### [Reading text]
──────────────────────────────

Take our free Enneagram & Emotions Assessment →

Press On Into the Heavenly Kingdom (Thomas à Kempis)

“The visible world daily bludgeons us with its things and events,” Dallas Willard writes in Hearing God. “They pinch and pull and hammer away at our bodies… But instead of shouting and shoving, the spiritual world whispers at us ever so gently.”

So God waits patiently, continually offering his gentle overtures of love. Why? Why doesn’t God normally overpower us with his presence?

Dallas answers, “God wants to be wanted [and] to be wanted enough that we are ready, predisposed, to find him present with us.” If we had any sense we’d “arise in the morning as hungry for God as [we] are for cornflakes or toast and eggs.” (Hearing God, IVP’s 1999 edition, pp. 217-218)

Am I hungry for God? Ravished? Are you? I want to be more so! Reading and writing about devotion to Christ helps me to press on and take hold of the One who has taken hold of me! (Phil. 3:12)

Bi-Habitational Living

It’s the great challenge and the great opportunity of our lives to learn to live “bi-habitationally”: in this physical world and yet also in the spiritual world of the Kingdom of God. Jesus says that the treasures of life, our sustenance, and our true identity are with our Father who is in secret (Matt. 6). We can learn to live as citizens of the heavenly realms (Phil. 3:20).

Along these lines, Dallas recommended that his students study chapter one of The Imitation of Christ by Thomas à Kempis. (He said this in his two-week, Doctor of Ministry “monastery class” that I completed in June of 2012.)  I’d read The Imitation a few times, but with Dallas’ urging I returned to study the first chapter. Like a monk in his cell I read it, re-read it, and prayed through it. I asked God to help me absorb the great monk’s perspective on living from the unseen eternal world in our midst.

──────────────────────────────

### [Tasks for this exercise]
1. Write out the part of the reading on the heavenly kingdom that opens with the words containing "It’s the great" and closes with "in our midst.".
2. List every Bible reference cited in parentheses in the reading on the heavenly kingdom.

### [Information provided]

──────────────────────────────

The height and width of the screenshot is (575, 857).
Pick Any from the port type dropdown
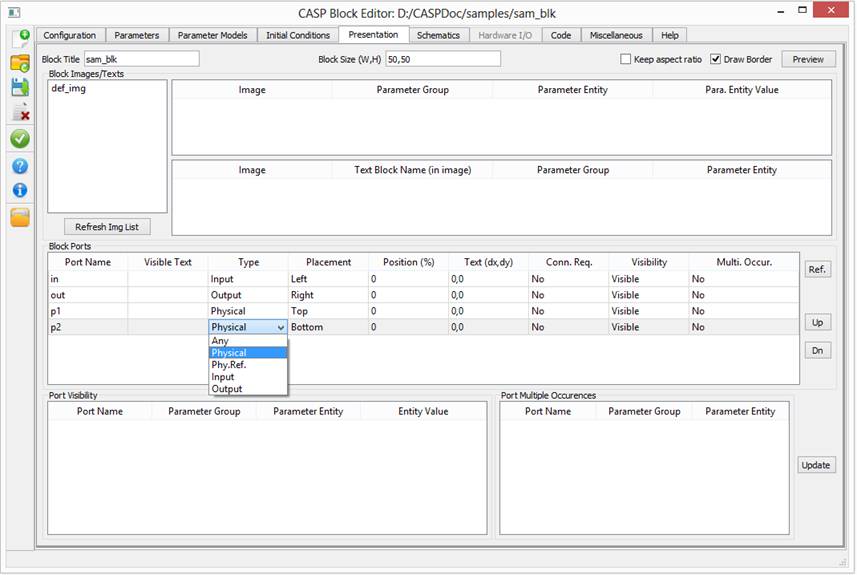click(220, 341)
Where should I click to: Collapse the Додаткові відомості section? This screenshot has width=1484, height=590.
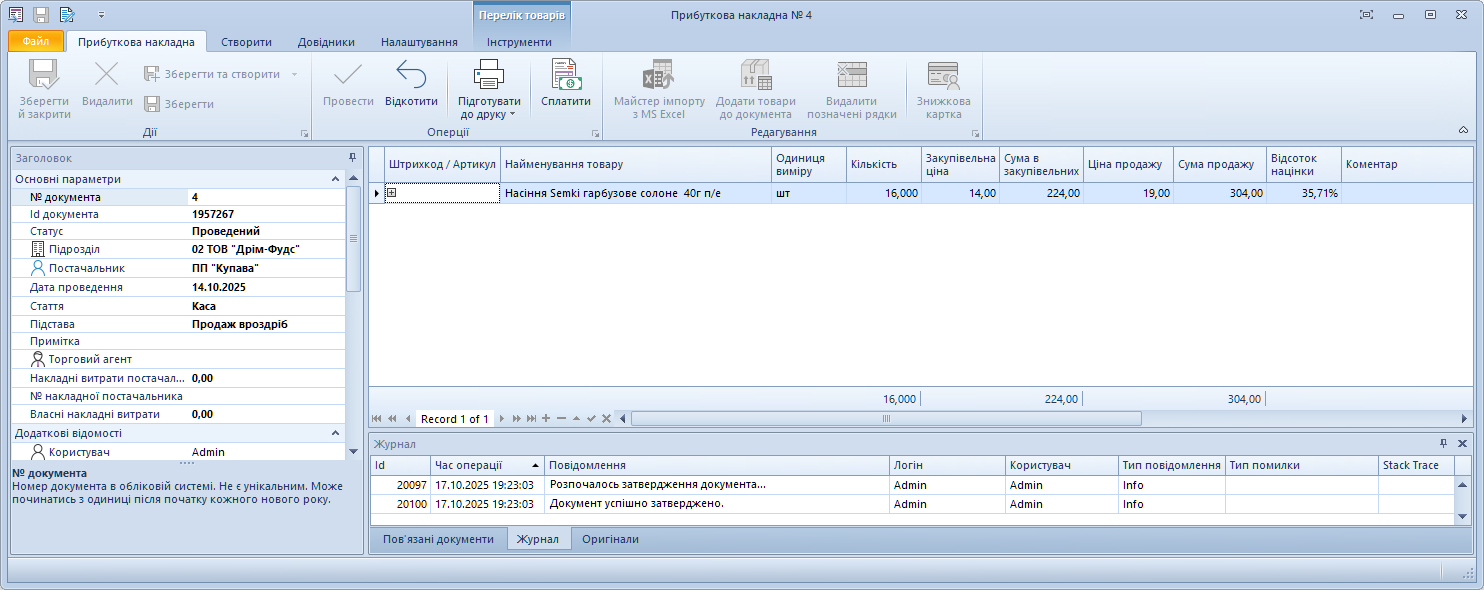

──────────────────────────────

### [Answers provided]
1.
It’s the great challenge and the great opportunity of our lives to learn to live “bi-habitationally”: in this physical world and yet also in the spiritual world of the Kingdom of God. Jesus says that the treasures of life, our sustenance, and our true identity are with our Father who is in secret (Matt. 6). We can learn to live as citizens of the heavenly realms (Phil. 3:20).

Along these lines, Dallas recommended that his students study chapter one of The Imitation of Christ by Thomas à Kempis. (He said this in his two-week, Doctor of Ministry “monastery class” that I completed in June of 2012.)  I’d read The Imitation a few times, but with Dallas’ urging I returned to study the first chapter. Like a monk in his cell I read it, re-read it, and prayed through it. I asked God to help me absorb the great monk’s perspective on living from the unseen eternal world in our midst.

2.
Phil. 3:12
Matt. 6
Phil. 3:20